From the comments section to Wendy McElroy’s Daily Anarchist article The Basics of Copyright:


Sorry I didn’t get to meet you at Libertopia; my best wishes to you regarding those issues.

Regarding your comments about NDAs: I agree with you here: “What I find less practical is contractual copyrights for general publications.” But to me this is not an argument for copyright, but rather a further argument against it: many people argue that copyright is just the outcome–or could be the outcome–of some private contractual schemes. But it is not and cannot.

You also write:

Just as the original farmer appropriates land from the un-owned physical commons to create a productive farm, and therefore owns the farm and the produce grown upon it, the artist or writer appropriates un-owned language and concepts from the commons of our cultural heritage to create a *work* of art or literature. That work is the property of its creator.

I have read Kinsella’s work and his position denies that property originates in a person’s labor. When I objected he accused me of supporting a “labor theory of value,” which is nonsense. What I support is a labor theory of _property_, first described by Locke, and which is the basis for most libertarians’ concept of property rights.

Most libertarians are confused by Locke’s own confused argument and his overly metaphorical way of arguing for rights. His labor theory of property, as you accurately describe it, did, IMO, give rise to the labor theory of value, and also to what I refer to as property “creationism”. Labor is just an action, however. It is not some substance that we own. We no more own labor than we own actions. ations are just what you do with things you own, including your body.

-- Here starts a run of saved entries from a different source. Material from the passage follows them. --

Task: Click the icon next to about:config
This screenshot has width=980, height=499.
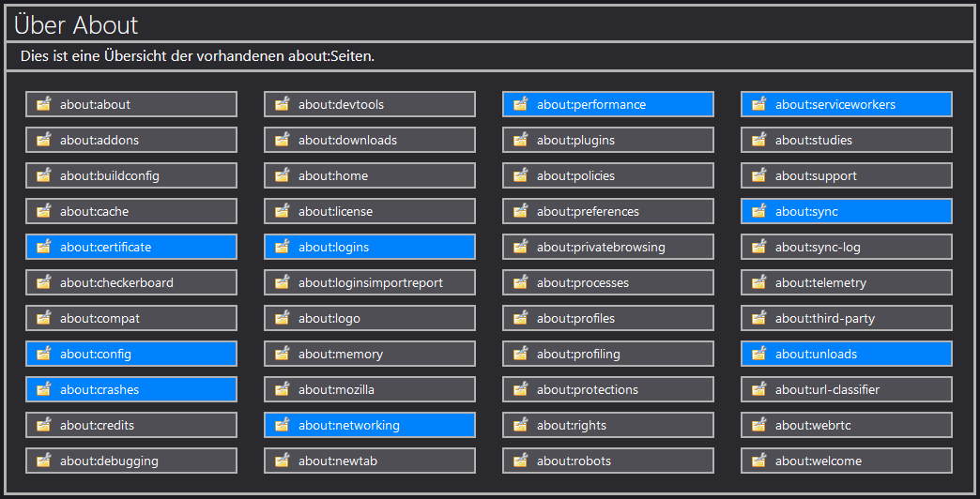Action: (x=43, y=354)
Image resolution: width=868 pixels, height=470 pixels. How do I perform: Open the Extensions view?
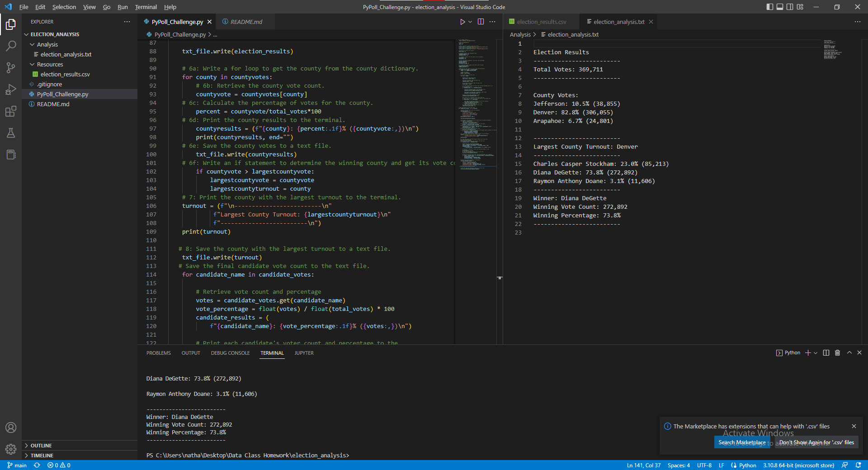click(x=11, y=111)
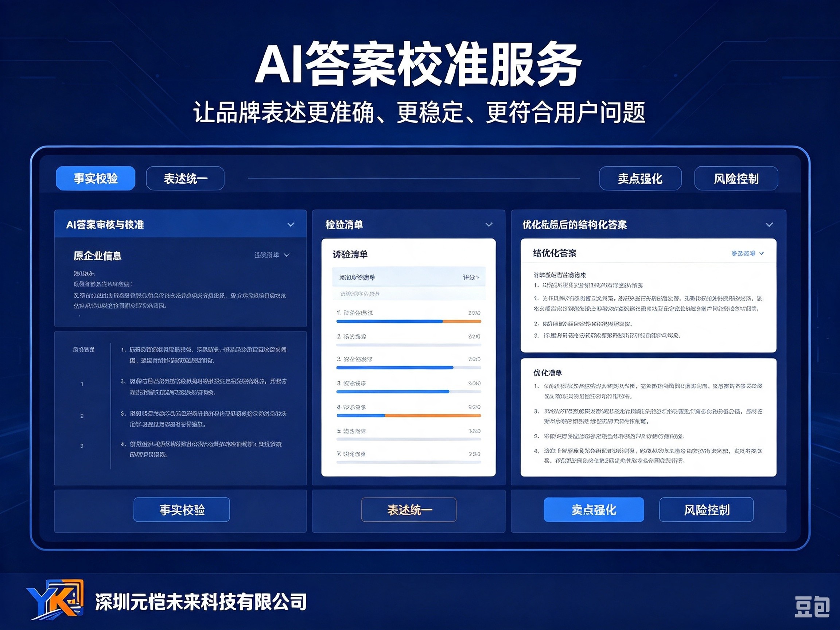Open the 卖点强化 tab at top
This screenshot has height=630, width=840.
(640, 178)
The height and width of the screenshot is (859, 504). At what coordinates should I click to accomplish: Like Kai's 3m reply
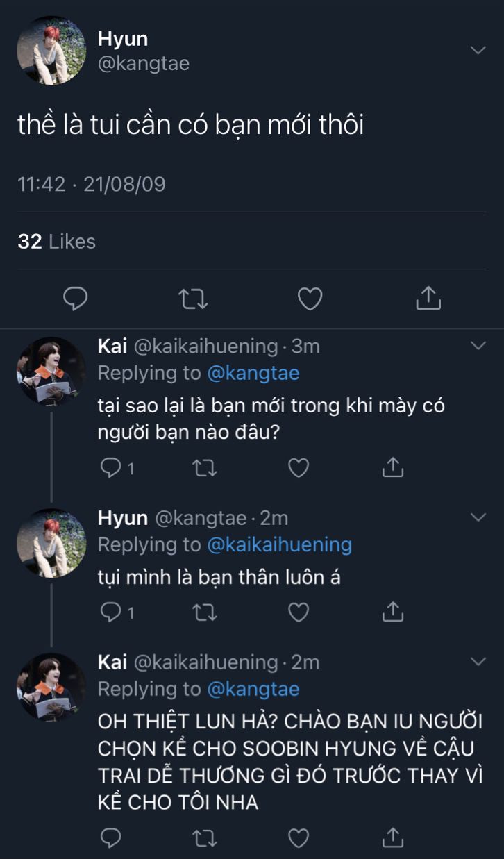click(x=299, y=469)

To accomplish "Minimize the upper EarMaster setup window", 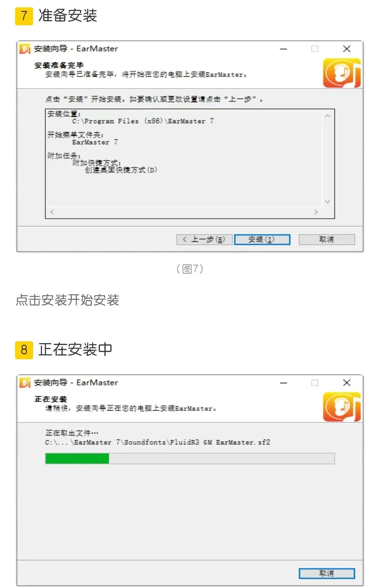I will coord(284,49).
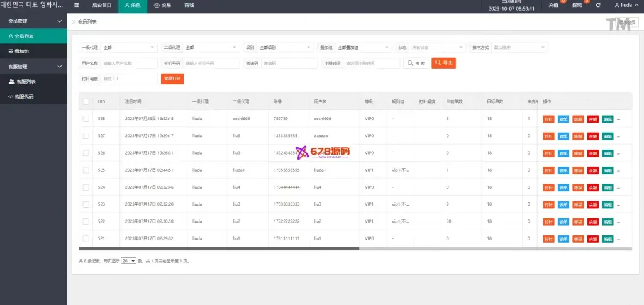This screenshot has width=644, height=305.
Task: Tick the checkbox for UID 528
Action: point(86,118)
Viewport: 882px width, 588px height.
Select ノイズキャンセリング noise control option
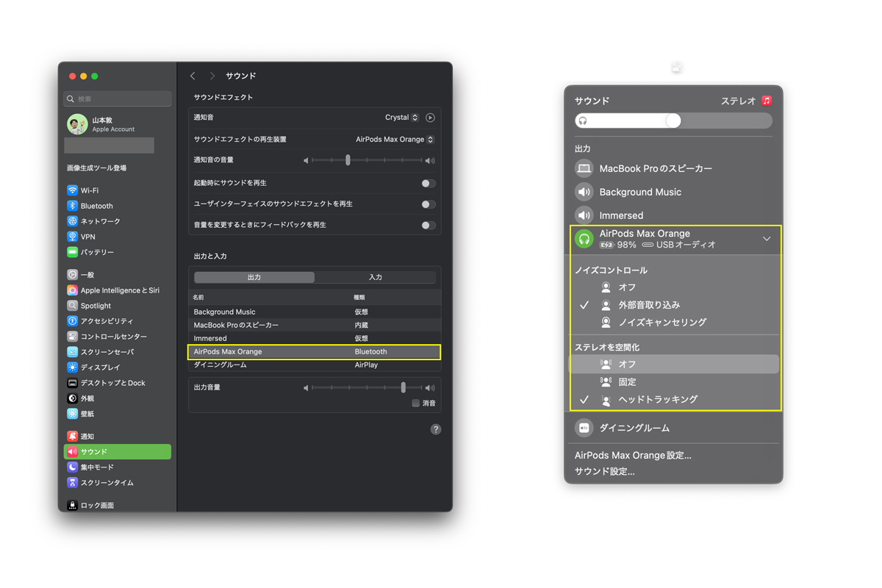(662, 323)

I discuss this in various posts, namely: Hume on Intellectual Property and the Problematic “Labor” Metaphor. (And in others: Locke on IP; Mises, Rothbard, and Rand on Creation, Production, and ‘Rearranging’; Locke, Smith, Marx and the Labor Theory of Value; see also Rand on IP, Owning “Values”, and “Rearrangement Rights”;  and Thoughts on Intellectual Property, Scarcity, Labor-ownership, Metaphors, and Lockean Homesteading.)

Locke is wrong that you own your labor, and he is wrong in arguing that the reason why you own things you homestead is that you have mixed with the unowned thing, something that you do own (labor). Rand is wrong to rely on this to argue that we own “values” that we “create.” Values are not things. Value is subjective, a relationship between an actor and some end of action, whether the end be a scarce resource or some outcome desired by the actor. As Mises explains, value and preference are demonstrated in action; and as Rand herself echoes, values are things you act to gain and or keep. That is, when you act, you always seek some end, and thereby you demonstrate that you do value the end you aim at more than others, which are opportunity costs of the action.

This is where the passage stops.